We had come a long way already, some 1,700 miles in 3 days since we started
from the Brooklands Motor Museum on Sunday Morning (31 Jan). Under clear
skies, that first day had been a breeze, fast and easy over mostly straight
roads, and adrenaline had overcome thoughts of sleep as we drove further into
the night. The Triumphs heater was working well, so it wasn't until midnight
approached and we joined a long queue (line) for petrol outside a little cafe
in Erize-la-Petite that we realised how cold it was - minus 11 degrees
Celsius, someone said. We could only wonder at the fortitude of the Vintageant
crews in their open topped monstes; catching them on the road, we'd first see
a pair of tiny glimmering rubies in the darkness, the a great black Gothic
shape silhouetted against the moonlit sky or the yellow aura from two giant
headlamps. As we overtook these bellowing beasts, which took every ounce of
the Triumph's performance, we were overwhelmed by their sheer size, their hub
spinners whirring past somewhere above our heads. The heroism of their pilots
was captured in an unforgettable, other-worldly moment at Erize-la-Petite,
where in the shadows beyond the cafe's warm light, I glimpsed two Titans clad
in heavy fur-lined leather armour leaning motionless against an outlandishly
long-tailed 4,479cc 1938 Lagonda Le Mans, the whole frozen ensemble looking
like a giant cast-iron monument to speed, power and endurance. How they coped
with the wind chill, I cannot imagine; just after we reached the snow line, we
realised the Triumph's heater didn't work at less than 60 mph. Soon after that
we encountered our first snow and realised, as we sat broadside across the
road, taht our tyres didn't work either ...
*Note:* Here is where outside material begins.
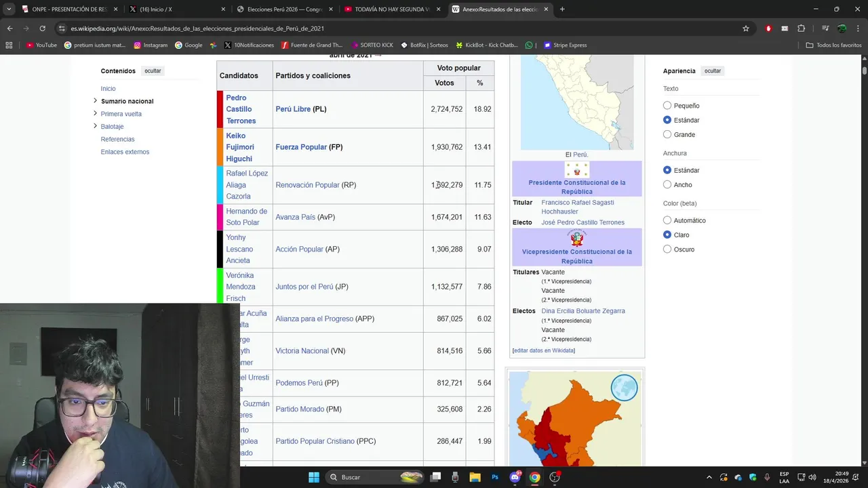Switch to the ONPE presentación tab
We had feared as much. The chaps at Racetorations in Gainsborough,
Lincolnshire had called me a few days before the start to say the flexible
winter tyres originally fitted didn't suit such a quick little car on dry
roads; in a last minute panic, we fitted Avon CR6 tyres, which were fabulous
on Tarmac, wet or dry, but whose ZZ tread pattern stood a snowball in hell's
chance when the going got icy. We carried snow chains, of course, as is
compulsory in France, and had practised fitting them in historic rally expert
Mark Tipping's warm, dry and well-lit Weybridge workshop. It was dead easy.
But now we were driving a GT6 loaded with spares and luggage, and the rear
wheels had disappeared into the arches, along with any hope of fitting the
"rapid-fit self-adjusting" chains in less than half-an-hour, while wearing
gloves, or without losing a good deal of skin in the process.